Excerpts from a dataset
Content starts
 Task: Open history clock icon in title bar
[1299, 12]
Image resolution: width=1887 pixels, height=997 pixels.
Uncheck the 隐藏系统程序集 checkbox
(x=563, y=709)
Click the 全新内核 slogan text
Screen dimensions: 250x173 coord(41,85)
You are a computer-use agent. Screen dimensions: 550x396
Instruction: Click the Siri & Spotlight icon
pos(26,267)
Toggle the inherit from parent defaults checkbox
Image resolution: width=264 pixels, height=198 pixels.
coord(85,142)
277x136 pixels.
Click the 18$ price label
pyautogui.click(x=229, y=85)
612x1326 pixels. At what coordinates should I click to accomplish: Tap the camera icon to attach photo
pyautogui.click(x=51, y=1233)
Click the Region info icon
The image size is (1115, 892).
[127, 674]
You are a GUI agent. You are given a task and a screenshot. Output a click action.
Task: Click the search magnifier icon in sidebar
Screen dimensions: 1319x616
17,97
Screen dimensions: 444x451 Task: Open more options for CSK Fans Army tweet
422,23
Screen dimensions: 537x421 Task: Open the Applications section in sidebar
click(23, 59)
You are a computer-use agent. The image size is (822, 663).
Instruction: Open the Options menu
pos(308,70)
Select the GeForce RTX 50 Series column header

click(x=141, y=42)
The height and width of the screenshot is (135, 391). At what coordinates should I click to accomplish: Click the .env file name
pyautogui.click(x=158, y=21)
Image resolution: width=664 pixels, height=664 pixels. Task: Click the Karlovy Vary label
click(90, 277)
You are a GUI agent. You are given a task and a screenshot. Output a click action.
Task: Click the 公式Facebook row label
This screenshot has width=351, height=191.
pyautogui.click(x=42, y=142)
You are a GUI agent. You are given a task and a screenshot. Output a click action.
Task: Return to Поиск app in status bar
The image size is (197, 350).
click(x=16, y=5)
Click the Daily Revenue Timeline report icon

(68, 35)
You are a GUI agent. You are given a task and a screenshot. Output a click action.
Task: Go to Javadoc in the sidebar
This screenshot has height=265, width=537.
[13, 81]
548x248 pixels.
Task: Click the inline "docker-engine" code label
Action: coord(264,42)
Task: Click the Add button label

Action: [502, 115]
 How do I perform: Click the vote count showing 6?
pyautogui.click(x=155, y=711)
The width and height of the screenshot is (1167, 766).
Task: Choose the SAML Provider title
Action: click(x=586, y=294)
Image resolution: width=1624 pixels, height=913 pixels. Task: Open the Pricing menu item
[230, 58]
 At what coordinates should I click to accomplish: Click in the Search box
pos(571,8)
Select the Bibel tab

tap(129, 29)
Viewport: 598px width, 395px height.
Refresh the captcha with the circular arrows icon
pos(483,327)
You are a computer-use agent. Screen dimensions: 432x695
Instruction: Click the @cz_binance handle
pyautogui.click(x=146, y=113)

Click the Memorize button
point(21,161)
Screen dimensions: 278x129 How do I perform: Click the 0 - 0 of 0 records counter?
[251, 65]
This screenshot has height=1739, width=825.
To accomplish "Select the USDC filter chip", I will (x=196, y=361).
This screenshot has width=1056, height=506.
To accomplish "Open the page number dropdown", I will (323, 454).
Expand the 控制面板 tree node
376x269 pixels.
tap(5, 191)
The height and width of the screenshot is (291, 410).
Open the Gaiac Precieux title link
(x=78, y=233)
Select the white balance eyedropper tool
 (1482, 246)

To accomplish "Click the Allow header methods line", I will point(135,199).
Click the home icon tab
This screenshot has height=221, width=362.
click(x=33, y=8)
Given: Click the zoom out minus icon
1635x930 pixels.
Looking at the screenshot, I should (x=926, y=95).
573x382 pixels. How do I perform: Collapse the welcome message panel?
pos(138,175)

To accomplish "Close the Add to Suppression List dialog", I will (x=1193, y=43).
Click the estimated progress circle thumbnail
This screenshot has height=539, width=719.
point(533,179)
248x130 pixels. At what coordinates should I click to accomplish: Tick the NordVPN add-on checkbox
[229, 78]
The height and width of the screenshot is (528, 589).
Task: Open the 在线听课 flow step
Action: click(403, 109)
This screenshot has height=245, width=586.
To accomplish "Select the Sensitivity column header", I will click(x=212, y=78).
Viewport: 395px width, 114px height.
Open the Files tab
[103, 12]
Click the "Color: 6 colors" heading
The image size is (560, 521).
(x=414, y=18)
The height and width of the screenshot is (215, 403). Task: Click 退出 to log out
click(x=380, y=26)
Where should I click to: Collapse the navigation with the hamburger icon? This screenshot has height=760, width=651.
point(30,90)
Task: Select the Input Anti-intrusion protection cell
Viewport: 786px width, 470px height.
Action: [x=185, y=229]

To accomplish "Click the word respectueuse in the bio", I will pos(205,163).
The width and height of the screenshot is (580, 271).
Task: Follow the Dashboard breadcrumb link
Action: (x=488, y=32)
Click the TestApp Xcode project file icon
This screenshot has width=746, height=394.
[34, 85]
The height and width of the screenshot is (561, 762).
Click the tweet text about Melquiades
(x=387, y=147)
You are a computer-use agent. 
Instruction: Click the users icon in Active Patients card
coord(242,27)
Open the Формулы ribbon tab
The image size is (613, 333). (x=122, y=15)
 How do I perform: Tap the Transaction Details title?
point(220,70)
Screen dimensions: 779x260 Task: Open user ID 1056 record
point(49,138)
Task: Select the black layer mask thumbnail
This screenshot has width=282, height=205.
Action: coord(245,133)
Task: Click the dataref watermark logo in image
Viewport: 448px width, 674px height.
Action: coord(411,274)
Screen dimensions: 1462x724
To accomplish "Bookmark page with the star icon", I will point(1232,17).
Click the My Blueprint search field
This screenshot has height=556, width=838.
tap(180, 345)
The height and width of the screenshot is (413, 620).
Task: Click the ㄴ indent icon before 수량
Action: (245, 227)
Content ends
HOW TO COMPLETE THIS TASK.
All of the entries above need to be output again exactly.

RESULT FOR THIS TASK.
 Task: Open history clock icon in title bar
[1299, 12]
Image resolution: width=1887 pixels, height=997 pixels.
Uncheck the 隐藏系统程序集 checkbox
(x=563, y=709)
Click the 全新内核 slogan text
Screen dimensions: 250x173 coord(41,85)
You are a computer-use agent. Screen dimensions: 550x396
Instruction: Click the Siri & Spotlight icon
pos(26,267)
Toggle the inherit from parent defaults checkbox
Image resolution: width=264 pixels, height=198 pixels.
coord(85,142)
277x136 pixels.
Click the 18$ price label
pyautogui.click(x=229, y=85)
612x1326 pixels. At what coordinates should I click to accomplish: Tap the camera icon to attach photo
pyautogui.click(x=51, y=1233)
Click the Region info icon
The image size is (1115, 892).
[127, 674]
You are a GUI agent. You are given a task and a screenshot. Output a click action.
Task: Click the search magnifier icon in sidebar
Screen dimensions: 1319x616
17,97
Screen dimensions: 444x451 Task: Open more options for CSK Fans Army tweet
422,23
Screen dimensions: 537x421 Task: Open the Applications section in sidebar
click(23, 59)
You are a computer-use agent. The image size is (822, 663).
Instruction: Open the Options menu
pos(308,70)
Select the GeForce RTX 50 Series column header

click(x=141, y=42)
The height and width of the screenshot is (135, 391). At what coordinates should I click to accomplish: Click the .env file name
pyautogui.click(x=158, y=21)
Image resolution: width=664 pixels, height=664 pixels. Task: Click the Karlovy Vary label
click(90, 277)
You are a GUI agent. You are given a task and a screenshot. Output a click action.
Task: Click the 公式Facebook row label
This screenshot has width=351, height=191.
pyautogui.click(x=42, y=142)
You are a GUI agent. You are given a task and a screenshot. Output a click action.
Task: Return to Поиск app in status bar
The image size is (197, 350).
click(x=16, y=5)
Click the Daily Revenue Timeline report icon

(68, 35)
You are a GUI agent. You are given a task and a screenshot. Output a click action.
Task: Go to Javadoc in the sidebar
This screenshot has height=265, width=537.
[13, 81]
548x248 pixels.
Task: Click the inline "docker-engine" code label
Action: coord(264,42)
Task: Click the Add button label

Action: [502, 115]
 How do I perform: Click the vote count showing 6?
pyautogui.click(x=155, y=711)
The width and height of the screenshot is (1167, 766).
Task: Choose the SAML Provider title
Action: click(x=586, y=294)
Image resolution: width=1624 pixels, height=913 pixels. Task: Open the Pricing menu item
[230, 58]
 At what coordinates should I click to accomplish: Click in the Search box
pos(571,8)
Select the Bibel tab

tap(129, 29)
Viewport: 598px width, 395px height.
Refresh the captcha with the circular arrows icon
pos(483,327)
You are a computer-use agent. Screen dimensions: 432x695
Instruction: Click the @cz_binance handle
pyautogui.click(x=146, y=113)

Click the Memorize button
point(21,161)
Screen dimensions: 278x129 How do I perform: Click the 0 - 0 of 0 records counter?
[251, 65]
This screenshot has height=1739, width=825.
To accomplish "Select the USDC filter chip", I will (x=196, y=361).
This screenshot has width=1056, height=506.
To accomplish "Open the page number dropdown", I will (323, 454).
Expand the 控制面板 tree node
376x269 pixels.
tap(5, 191)
The height and width of the screenshot is (291, 410).
Open the Gaiac Precieux title link
(x=78, y=233)
Select the white balance eyedropper tool
 (1482, 246)

To accomplish "Click the Allow header methods line", I will point(135,199).
Click the home icon tab
This screenshot has height=221, width=362.
click(x=33, y=8)
Given: Click the zoom out minus icon
1635x930 pixels.
Looking at the screenshot, I should (x=926, y=95).
573x382 pixels. How do I perform: Collapse the welcome message panel?
pos(138,175)

To accomplish "Close the Add to Suppression List dialog", I will (x=1193, y=43).
Click the estimated progress circle thumbnail
This screenshot has height=539, width=719.
point(533,179)
248x130 pixels. At what coordinates should I click to accomplish: Tick the NordVPN add-on checkbox
[229, 78]
The height and width of the screenshot is (528, 589).
Task: Open the 在线听课 flow step
Action: click(403, 109)
This screenshot has height=245, width=586.
To accomplish "Select the Sensitivity column header", I will click(x=212, y=78).
Viewport: 395px width, 114px height.
Open the Files tab
[103, 12]
Click the "Color: 6 colors" heading
The image size is (560, 521).
(x=414, y=18)
The height and width of the screenshot is (215, 403). Task: Click 退出 to log out
click(x=380, y=26)
Where should I click to: Collapse the navigation with the hamburger icon? This screenshot has height=760, width=651.
point(30,90)
Task: Select the Input Anti-intrusion protection cell
Viewport: 786px width, 470px height.
Action: [x=185, y=229]

To accomplish "Click the word respectueuse in the bio", I will pos(205,163).
The width and height of the screenshot is (580, 271).
Task: Follow the Dashboard breadcrumb link
Action: (x=488, y=32)
Click the TestApp Xcode project file icon
This screenshot has width=746, height=394.
[34, 85]
The height and width of the screenshot is (561, 762).
Click the tweet text about Melquiades
(x=387, y=147)
You are a computer-use agent. 
Instruction: Click the users icon in Active Patients card
coord(242,27)
Open the Формулы ribbon tab
The image size is (613, 333). (x=122, y=15)
 How do I perform: Tap the Transaction Details title?
point(220,70)
Screen dimensions: 779x260 Task: Open user ID 1056 record
point(49,138)
Task: Select the black layer mask thumbnail
This screenshot has width=282, height=205.
Action: coord(245,133)
Task: Click the dataref watermark logo in image
Viewport: 448px width, 674px height.
Action: coord(411,274)
Screen dimensions: 1462x724
To accomplish "Bookmark page with the star icon", I will point(1232,17).
Click the My Blueprint search field
This screenshot has height=556, width=838.
tap(180, 345)
The height and width of the screenshot is (413, 620).
Task: Click the ㄴ indent icon before 수량
Action: (245, 227)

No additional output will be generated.